Rotate Certificates on Conjur


I have a question for you guys. Does it make sense to store certificates and rotate them on Conjur?
I’m not talking about Conjur’s own certificate, it is certificates used for other applications.

The reason of this question is that I’ll probably have to implement the Rotator using kind of access/retrieve of the certificate from the CA and then use it to generate a new one for the child ones. And more, for the target service to actually update the certificate I’ll have to shut down the process, replace the file and turn on again (which I’m not sure if it will be possible with the Rotator implementation inside of Conjur OSS).

So, I want to know the opinion on that of you guys.

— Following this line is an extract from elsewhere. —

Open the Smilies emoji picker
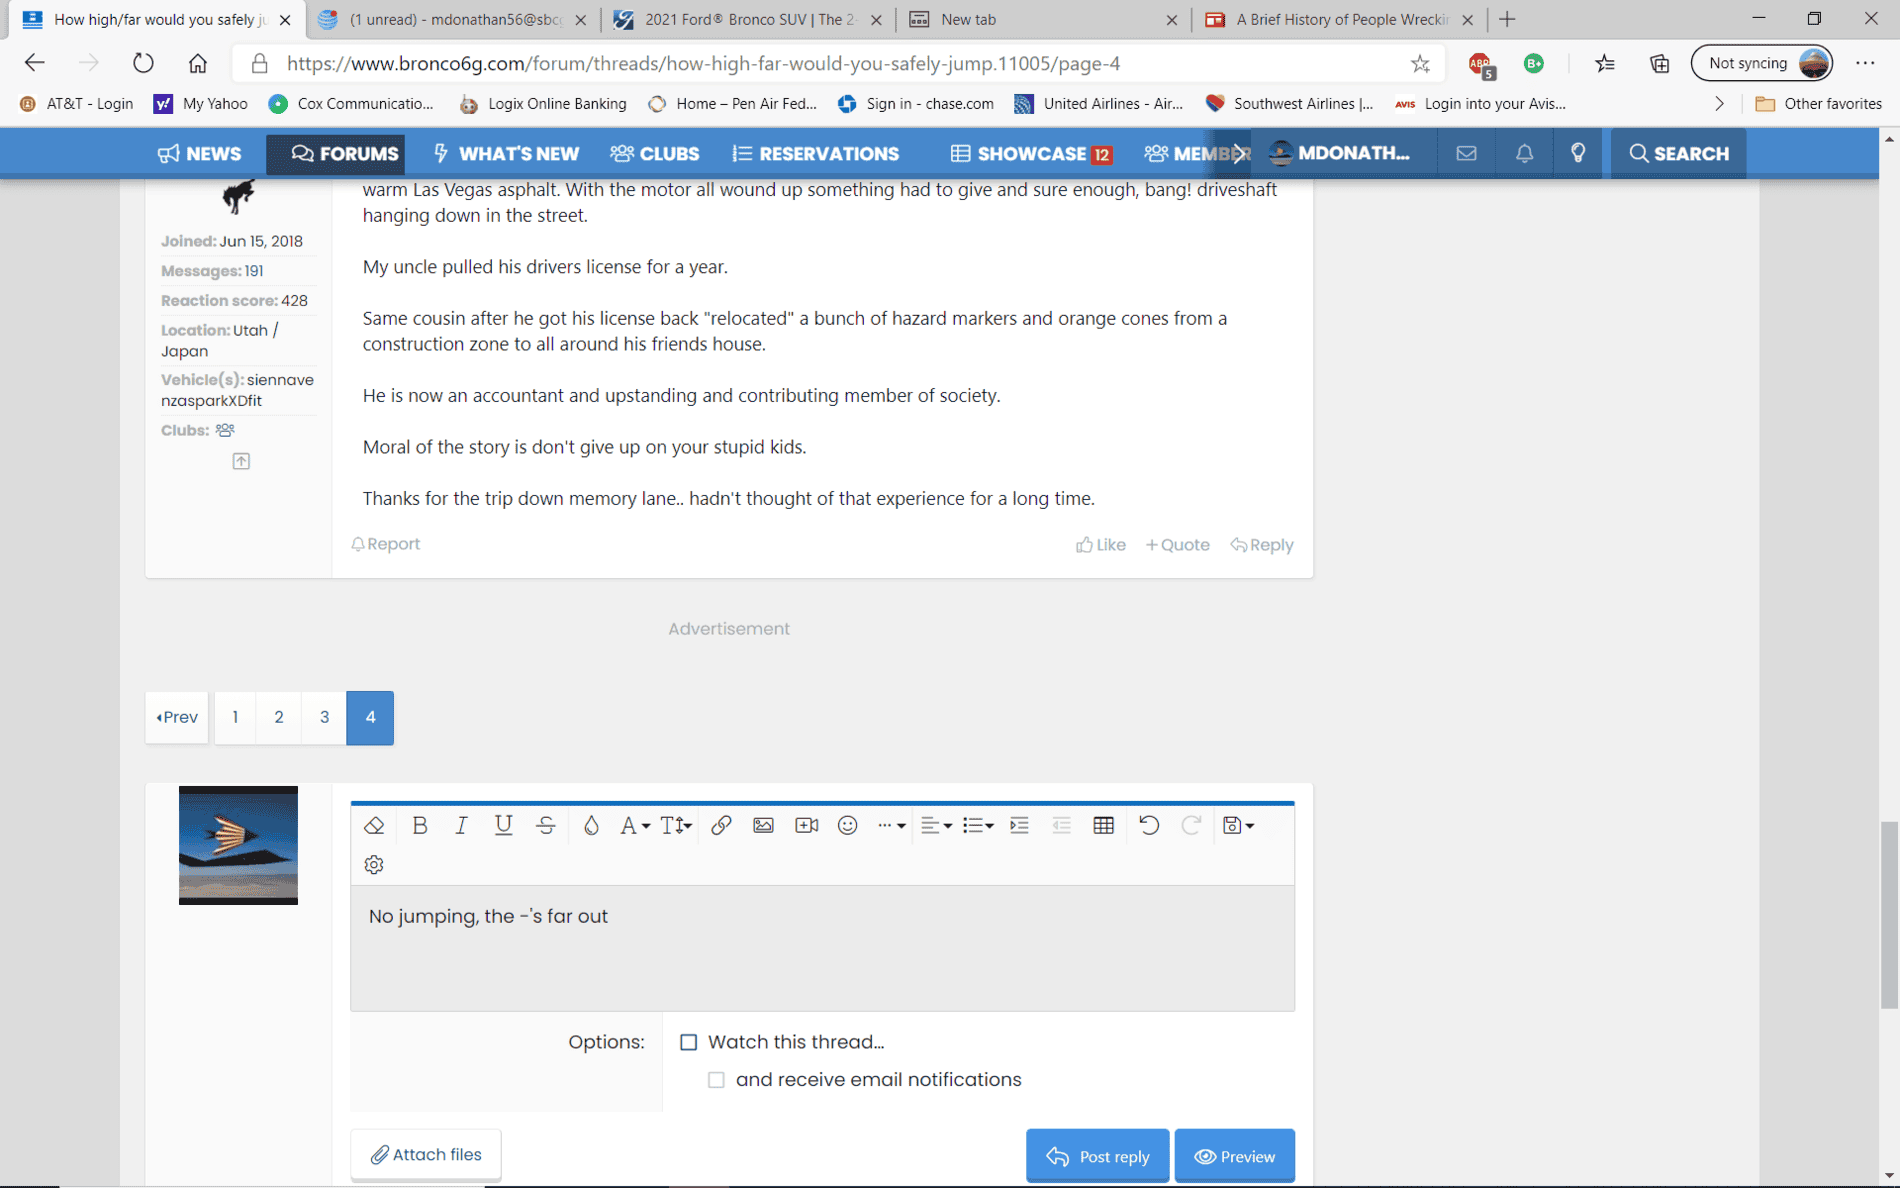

Hi @contin.marcelo. Thanks for posting.

I think certificate storage and rotation is a perfectly valid use-case for your Conjur deployment. It is true that you would need to implement a new rotator. Here is a link to the design documentation for rotators, conjur/ at master · cyberark/conjur · GitHub. The interface is relatively simple and focuses on allowing the implementer to do some work to generate new credential values, update the stored values and update the values in the usage system. As far as I know there’s no requirement for the update of values in the usage system to be synchronous… which is to say cert rotation can work with a sort of eventual consistency.

which I’m not sure if it will be possible with the Rotator implementation inside of Conjur OSS

I think it’s possible to have a rotator that can set off a myriad of side-effects but they don’t have to take place in Conjur. The rotator could just kick-off the process by sending a message to some other system that you control, then that system can execute arbitrary logic. I can imagine the message passing being done using a durable queue, which means once a message is on the queue there’s extremely high likelihood that the values on the usage system will be updated soon.

Let me know if any of that^ helps. Happy to continue the conversation and figure out some approach that might work for you.